17世紀から19世紀にかけて、北海道・樺太・千島列島ならびにロシアのカムチャツカ半島南部を中心に居住していた「アイヌ」の人々は、元来物々交換による交易を行う狩猟採集民族であり、オホーツク海地域一帯を経済圏として有していたと言われています。

アイヌの言葉で「鮭」は、「我々が食べるもの」「食べ物」という意味を表す「シペ」と呼ばれており、とても鮭を大切に扱っているようには思えないのですが、彼らの集落で行われる儀式や家の造りなどを見ると、ほぼ全てが鮭と鮭の産卵場所によって決定されていたことが明らかにされています。

アイヌの人々が住む家は、彼らが住むと同時に鮭の燻製や干物作りを行う加工場でもあるため、屋根のふたつの傾斜のうち、一方もしくは両方の小屋裏に空間が設けられており、住民はそこに獲ってきた鮭を吊るして燻製にしたり、屋外に設置された鮭専用の干し棚に吊るして干物にしていたそうです。
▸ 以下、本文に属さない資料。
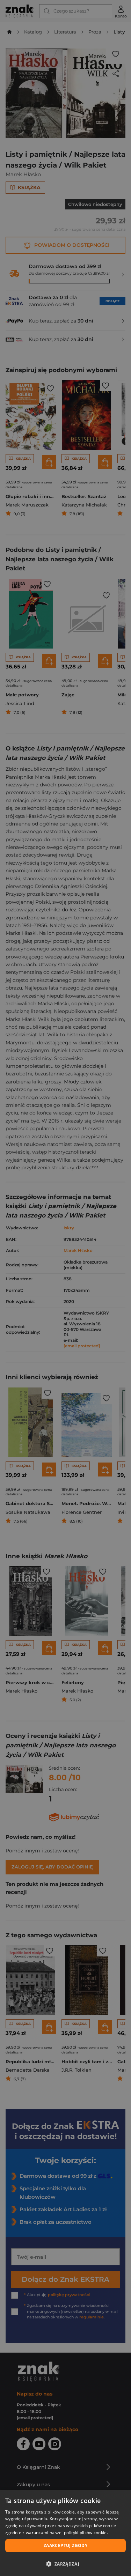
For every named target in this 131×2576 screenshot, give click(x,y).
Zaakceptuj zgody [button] (65, 2545)
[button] (65, 2564)
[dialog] (65, 2533)
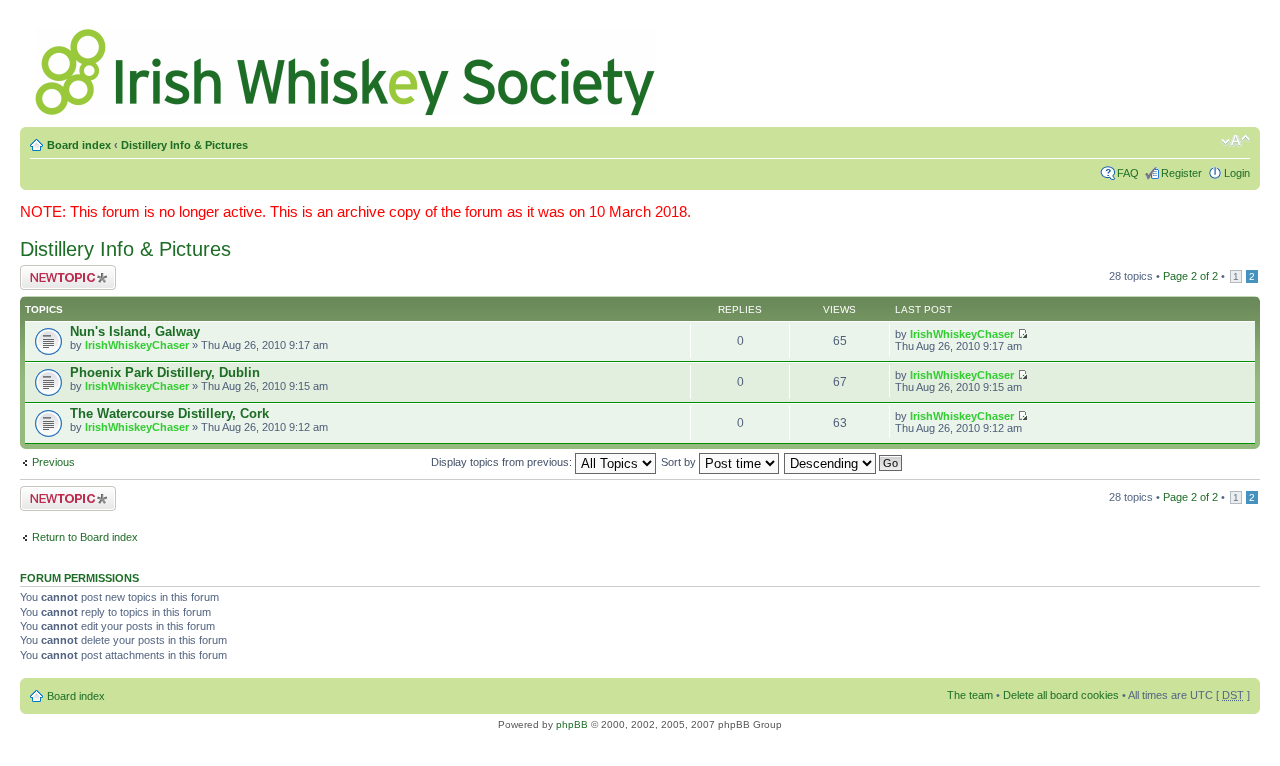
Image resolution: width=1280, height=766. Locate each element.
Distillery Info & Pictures (184, 145)
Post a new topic (60, 271)
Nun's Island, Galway (135, 331)
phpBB (572, 724)
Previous (53, 462)
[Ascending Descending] (844, 462)
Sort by (680, 462)
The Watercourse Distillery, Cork (169, 413)
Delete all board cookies (1061, 695)
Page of (1190, 276)
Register (1181, 173)
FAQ (1128, 173)
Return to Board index (85, 537)
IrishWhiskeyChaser (137, 345)
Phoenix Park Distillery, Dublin (165, 372)
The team (970, 695)
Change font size (1235, 141)
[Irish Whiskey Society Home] (347, 67)
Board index (79, 145)
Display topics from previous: (503, 462)
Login (1237, 173)
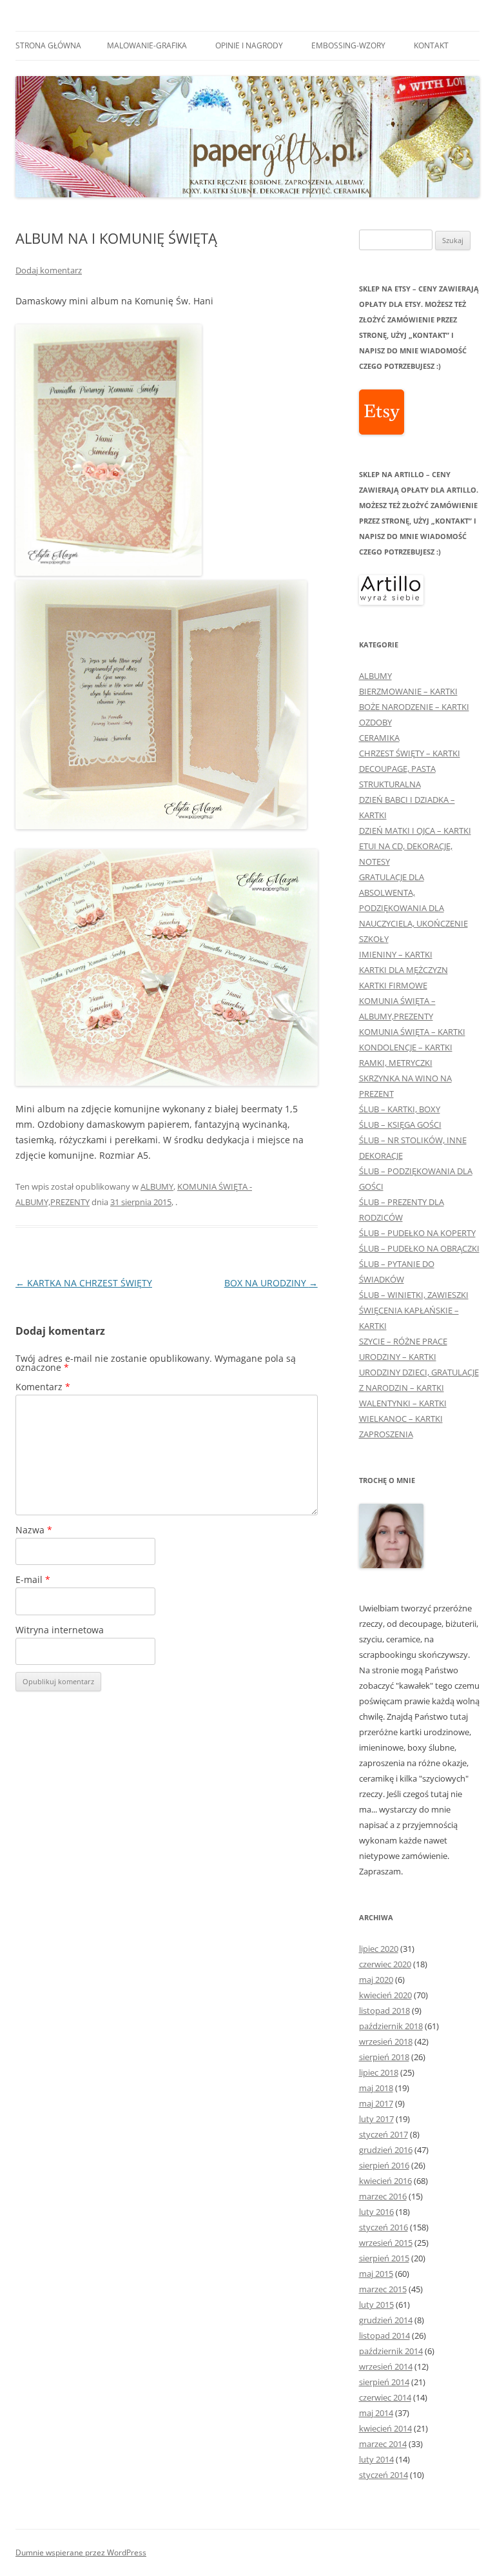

こうして作られた鮭の燻製や干物は、「サッチェプ」と呼ばれ、アイヌの人々の食生活の中心的存在として扱われ、江戸時代になると、本州にも「サッチャプ」が伝わり、日本人のあいだでも鮭の燻製や干物を食べる習慣が生まれ、現在に至ります。

神様になった「鮭」

アイヌの人々は、鮭のことを「神の魚」という意味を表す「カムイチェプ」と呼ばれています。

「あれ、「鮭」はアイヌ語で「我々がたべるもの」「食べ物」という意味を表す「シペ」と呼ばれているのでしょう?」と疑問に思った方も多いと思います。

確かに「鮭」はアイヌ語で「シペ」と呼ばれているのですが、この言葉には「主食」という意味も含まれており、彼らにとって「鮭」という存在がどれほど重要なものであったのかが、この言葉からお分かり頂けたのではないでしょうか。

アイヌの人々にとって、身の回りのもの全てが「カムイ (神様)」の国からやってくると考えられており、産卵のために河川へ戻ってくる鮭たちもまた、神様の国からやってくる貴重な存在として捉えており、「神の国からやってきた鮭たちは、人間が住む国で食べ物となり、再び神の国へ帰ってゆく」と信じていました。

このような精神文化は、アイヌの人々だけではなく、北方圏に住む人々に共通することであり、カナダの先住民族にも鮭に纏わる伝説が、今も語り継がれています。

また、あまり知られていませんが、福岡県や京都府、鳥取県、石川県などの地域でも、鮭がご神体として祀られています。

今回は鮭の歴史やアイヌとの関係についてご説明させて頂きましたが、いかがでしたでしょうか。

私たちが普段何気なく食べている鮭に関する食文化は、北海道の先住民族「アイヌ」の人々が居なければ、存在しなかったのではないかと考えると、彼らの存在がとても大きく感じられます。

鮭の歴史は、日本の食文化の歴史でもありますので、この機会に鮭についていろいろと学んでみてはいかがでしょうか。